ГЛАВА ДВАДЦАТЬ ТРЕТЬЯ
Как поздняя осень сушит листву на деревьях, так горе высушило душу Петра. Печальны, бесконечны были дни, черны и горестны ночи. Чем больше проходило времени, тем больше тосковал он по Нонке, каждую ночь видел ее во сне, то близкой и своей, то далекой и чужой. Сколько раз порывался он идти к ней, но страшное сомнение преграждало ему путь. «Вернется ли она, если действительно сошлась с Дамяном?» Эта мысль не давала ему ни минуты покоя. На нем лица не было, он похудел, подурнел, вокруг глаз легла тень страдания. Он возвращался домой молчаливый, примиренный, не дерзил отцу, не ругал мать. В сумерки уходил в сад и долго стоял там, опершись о дерево; возвращался к полуночи. Пинтезиха тенью ходила за ним, ждала, чтоб он поднялся к себе в комнату, прижимала сухие руки к груди и смиренно, плача, умоляла:
— Не убивайся так, сынок! Иди, попроси ее еще раз, может, вернется.
Петр молчал, смотрел в землю, ничего не видящим взглядом.
Пинтез совсем сдал, бесцельно ходил по двору, дряхлый, сгорбившийся, брал что-нибудь в руки, клал обратно, снова брал, стоял во дворе, углубившись в свои мысли, качал седой головой, разговаривал сам с собой…
Знойные летние дни отгорели, испепеленная синева неба снова раскинулась ясно-голубой, веселой. Поле поблекло, опустело. Дворы снова наполнились кукурузными стеблями, соломой, подсолнухами, а на крышах грустно заулыбались тыквы. По утрам белела тонкая, холодная изморозь. Деревья безмолвно оплакивали свою листву. По опустевшим полям поползла, как недоубитая змея, густая белая мгла. Полили дожди, и редко выпадал ясный, погожий денек.

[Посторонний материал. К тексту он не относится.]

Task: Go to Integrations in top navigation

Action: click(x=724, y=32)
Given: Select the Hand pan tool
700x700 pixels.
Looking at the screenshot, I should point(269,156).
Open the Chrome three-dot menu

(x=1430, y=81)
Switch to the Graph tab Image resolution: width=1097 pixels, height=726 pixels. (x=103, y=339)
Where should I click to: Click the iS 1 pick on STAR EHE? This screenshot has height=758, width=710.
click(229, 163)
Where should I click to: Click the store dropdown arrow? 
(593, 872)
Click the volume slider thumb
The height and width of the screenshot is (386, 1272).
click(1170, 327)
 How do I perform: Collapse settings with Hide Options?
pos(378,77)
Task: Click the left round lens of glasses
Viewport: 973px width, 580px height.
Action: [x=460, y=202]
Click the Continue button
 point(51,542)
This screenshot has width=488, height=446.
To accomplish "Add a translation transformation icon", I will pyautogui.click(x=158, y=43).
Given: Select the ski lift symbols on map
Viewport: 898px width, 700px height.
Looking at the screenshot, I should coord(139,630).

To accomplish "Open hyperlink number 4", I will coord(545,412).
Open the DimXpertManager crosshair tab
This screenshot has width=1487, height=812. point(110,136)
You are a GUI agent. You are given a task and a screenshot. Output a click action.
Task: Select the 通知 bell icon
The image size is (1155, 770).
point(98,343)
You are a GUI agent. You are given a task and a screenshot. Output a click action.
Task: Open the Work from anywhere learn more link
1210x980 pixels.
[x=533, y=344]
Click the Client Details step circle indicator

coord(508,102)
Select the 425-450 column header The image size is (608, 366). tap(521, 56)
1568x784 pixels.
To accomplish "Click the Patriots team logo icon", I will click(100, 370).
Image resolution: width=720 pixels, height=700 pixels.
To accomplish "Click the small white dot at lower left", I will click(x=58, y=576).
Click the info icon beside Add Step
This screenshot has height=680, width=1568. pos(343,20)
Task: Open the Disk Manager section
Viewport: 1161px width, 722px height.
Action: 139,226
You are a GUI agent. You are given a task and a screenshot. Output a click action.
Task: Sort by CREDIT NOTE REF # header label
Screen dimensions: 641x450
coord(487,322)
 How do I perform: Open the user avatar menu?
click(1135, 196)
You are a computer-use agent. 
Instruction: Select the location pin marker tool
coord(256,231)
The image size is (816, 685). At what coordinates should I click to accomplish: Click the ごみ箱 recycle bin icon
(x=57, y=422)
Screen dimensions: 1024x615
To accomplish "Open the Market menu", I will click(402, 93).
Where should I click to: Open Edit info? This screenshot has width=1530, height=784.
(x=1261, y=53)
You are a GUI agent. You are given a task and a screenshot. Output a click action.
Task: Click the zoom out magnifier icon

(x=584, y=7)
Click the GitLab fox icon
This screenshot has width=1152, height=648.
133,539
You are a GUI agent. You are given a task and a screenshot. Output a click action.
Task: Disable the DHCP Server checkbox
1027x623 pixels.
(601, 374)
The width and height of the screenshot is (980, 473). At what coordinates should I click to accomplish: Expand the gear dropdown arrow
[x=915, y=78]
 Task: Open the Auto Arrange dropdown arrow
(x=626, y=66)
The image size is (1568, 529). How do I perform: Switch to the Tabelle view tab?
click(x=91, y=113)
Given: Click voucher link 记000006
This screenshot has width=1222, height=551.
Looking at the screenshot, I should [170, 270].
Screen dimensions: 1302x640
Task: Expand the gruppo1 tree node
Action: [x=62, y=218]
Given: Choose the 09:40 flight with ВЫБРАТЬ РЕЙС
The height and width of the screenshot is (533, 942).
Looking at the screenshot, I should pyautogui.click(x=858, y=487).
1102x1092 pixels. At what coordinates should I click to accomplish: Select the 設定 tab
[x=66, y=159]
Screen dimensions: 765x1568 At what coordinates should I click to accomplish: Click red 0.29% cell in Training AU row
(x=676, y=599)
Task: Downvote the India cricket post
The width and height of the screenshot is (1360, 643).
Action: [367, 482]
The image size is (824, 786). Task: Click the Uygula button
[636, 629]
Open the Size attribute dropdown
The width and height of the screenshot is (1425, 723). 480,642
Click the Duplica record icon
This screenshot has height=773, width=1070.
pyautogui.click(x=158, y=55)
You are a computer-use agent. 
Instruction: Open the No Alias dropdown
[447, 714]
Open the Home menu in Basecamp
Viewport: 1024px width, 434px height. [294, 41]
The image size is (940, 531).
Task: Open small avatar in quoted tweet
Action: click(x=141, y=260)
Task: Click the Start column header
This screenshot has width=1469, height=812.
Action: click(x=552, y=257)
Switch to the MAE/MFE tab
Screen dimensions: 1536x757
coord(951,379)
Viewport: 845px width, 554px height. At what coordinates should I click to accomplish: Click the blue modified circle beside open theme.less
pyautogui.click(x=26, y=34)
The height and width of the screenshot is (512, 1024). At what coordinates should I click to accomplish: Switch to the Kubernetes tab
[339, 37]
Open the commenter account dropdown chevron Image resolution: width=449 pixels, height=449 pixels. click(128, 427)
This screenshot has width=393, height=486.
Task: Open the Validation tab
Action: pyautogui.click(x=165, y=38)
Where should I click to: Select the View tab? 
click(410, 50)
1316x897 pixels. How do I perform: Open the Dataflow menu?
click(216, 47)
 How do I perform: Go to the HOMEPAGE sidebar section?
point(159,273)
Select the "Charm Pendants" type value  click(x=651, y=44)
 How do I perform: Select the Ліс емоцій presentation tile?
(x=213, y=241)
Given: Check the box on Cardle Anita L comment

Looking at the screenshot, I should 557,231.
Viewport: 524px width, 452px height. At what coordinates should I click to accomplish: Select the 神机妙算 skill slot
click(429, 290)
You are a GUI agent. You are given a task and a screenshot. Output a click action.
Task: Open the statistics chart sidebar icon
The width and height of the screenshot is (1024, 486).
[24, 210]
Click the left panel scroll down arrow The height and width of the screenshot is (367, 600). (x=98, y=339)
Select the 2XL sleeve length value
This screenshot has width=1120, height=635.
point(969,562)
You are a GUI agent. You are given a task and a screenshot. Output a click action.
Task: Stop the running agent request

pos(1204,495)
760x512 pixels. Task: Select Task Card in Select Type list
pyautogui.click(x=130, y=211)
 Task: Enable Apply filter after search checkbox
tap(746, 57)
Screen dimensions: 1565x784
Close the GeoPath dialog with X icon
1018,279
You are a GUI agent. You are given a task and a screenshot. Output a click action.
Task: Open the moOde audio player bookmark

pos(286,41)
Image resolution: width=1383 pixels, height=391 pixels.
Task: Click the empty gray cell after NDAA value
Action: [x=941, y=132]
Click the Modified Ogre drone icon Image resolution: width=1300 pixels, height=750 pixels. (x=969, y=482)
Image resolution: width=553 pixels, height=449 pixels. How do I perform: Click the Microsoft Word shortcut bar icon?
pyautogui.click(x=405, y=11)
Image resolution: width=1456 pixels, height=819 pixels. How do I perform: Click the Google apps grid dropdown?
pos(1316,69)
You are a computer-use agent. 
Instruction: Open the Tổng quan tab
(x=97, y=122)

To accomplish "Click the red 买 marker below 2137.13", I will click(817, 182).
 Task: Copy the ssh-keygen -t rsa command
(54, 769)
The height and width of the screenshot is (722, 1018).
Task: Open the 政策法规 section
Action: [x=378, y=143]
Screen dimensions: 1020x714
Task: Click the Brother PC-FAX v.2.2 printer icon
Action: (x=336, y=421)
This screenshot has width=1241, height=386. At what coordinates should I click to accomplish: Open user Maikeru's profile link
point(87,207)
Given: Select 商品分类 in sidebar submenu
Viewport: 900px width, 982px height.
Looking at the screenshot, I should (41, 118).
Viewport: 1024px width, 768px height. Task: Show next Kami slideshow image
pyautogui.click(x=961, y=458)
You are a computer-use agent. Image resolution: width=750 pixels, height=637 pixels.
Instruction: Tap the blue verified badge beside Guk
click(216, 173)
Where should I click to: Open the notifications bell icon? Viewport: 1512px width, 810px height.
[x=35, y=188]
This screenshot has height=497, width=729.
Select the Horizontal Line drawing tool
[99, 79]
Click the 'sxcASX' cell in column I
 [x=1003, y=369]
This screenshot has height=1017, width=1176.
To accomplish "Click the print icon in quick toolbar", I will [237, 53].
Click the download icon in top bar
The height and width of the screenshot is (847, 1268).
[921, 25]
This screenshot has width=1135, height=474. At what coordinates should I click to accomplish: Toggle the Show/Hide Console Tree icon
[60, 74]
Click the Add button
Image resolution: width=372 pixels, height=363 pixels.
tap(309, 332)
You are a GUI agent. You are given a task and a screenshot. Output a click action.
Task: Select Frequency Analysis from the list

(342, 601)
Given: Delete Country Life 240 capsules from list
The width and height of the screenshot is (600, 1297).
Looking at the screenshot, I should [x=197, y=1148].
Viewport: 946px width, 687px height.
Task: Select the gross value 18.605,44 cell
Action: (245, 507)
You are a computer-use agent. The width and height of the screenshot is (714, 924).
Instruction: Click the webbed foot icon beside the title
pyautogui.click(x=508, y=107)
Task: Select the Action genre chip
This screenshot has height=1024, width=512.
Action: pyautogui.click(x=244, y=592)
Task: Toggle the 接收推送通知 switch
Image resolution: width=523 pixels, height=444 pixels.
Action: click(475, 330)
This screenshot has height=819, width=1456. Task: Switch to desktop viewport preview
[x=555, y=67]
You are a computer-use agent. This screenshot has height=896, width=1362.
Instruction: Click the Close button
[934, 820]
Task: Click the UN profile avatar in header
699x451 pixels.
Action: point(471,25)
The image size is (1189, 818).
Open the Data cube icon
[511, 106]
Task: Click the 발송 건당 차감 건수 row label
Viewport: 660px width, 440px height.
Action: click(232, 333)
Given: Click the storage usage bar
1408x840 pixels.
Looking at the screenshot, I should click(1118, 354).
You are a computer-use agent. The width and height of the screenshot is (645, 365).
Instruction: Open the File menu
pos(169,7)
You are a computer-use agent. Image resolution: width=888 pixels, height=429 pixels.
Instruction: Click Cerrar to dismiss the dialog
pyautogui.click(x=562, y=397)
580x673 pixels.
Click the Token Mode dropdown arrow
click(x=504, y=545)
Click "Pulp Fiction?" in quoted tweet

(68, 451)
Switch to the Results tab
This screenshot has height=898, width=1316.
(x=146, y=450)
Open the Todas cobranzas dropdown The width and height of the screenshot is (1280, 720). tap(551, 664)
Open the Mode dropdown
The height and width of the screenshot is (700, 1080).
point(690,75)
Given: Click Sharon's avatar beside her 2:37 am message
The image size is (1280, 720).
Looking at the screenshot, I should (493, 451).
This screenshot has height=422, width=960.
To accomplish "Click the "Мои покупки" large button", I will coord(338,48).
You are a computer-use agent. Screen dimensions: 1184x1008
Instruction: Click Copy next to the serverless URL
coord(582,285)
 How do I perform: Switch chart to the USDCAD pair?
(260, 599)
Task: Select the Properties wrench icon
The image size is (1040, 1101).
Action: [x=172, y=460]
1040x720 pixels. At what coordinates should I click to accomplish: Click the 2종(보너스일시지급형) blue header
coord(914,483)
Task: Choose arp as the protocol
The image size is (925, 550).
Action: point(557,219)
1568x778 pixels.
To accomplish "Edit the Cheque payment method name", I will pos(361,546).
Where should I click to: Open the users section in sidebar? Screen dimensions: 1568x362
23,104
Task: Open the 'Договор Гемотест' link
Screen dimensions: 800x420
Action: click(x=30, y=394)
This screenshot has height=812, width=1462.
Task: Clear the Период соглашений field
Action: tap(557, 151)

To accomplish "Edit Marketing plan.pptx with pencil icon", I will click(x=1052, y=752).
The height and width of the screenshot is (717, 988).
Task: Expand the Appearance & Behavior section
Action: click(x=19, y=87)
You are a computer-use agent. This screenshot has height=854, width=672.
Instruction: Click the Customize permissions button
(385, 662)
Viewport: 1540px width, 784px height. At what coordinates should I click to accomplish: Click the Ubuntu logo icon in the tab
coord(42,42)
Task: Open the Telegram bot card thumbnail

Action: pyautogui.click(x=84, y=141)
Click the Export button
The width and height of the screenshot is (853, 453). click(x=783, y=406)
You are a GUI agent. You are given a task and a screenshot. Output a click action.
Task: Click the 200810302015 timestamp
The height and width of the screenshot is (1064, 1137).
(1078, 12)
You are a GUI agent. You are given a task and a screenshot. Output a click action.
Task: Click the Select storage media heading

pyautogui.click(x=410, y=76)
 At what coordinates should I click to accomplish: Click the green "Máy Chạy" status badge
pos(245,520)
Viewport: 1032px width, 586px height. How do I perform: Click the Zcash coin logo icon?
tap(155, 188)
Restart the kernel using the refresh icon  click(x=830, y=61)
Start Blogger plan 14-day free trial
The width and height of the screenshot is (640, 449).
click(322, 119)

Переломилась гордость Петра, перегорел огонь ревности. Со странным спокойствием, спокойствием, которое наступает после опустошительной бури, он заглянул в свою душу и понял, что там одна любовь, опаленная горьким сомнением и мукой, но неувядающая и сильная. И снова он стал ходить вокруг фермы. Останавливался вдалеке, в поле или в рощице, подстерегал Нонку. Каждый вечер Нонка с Дамяном возвращались в село. Затаив дыхание, смотрел он им вслед, пока они не скрывались за садами, и возвращался домой полный холодной ненависти к Дамяну.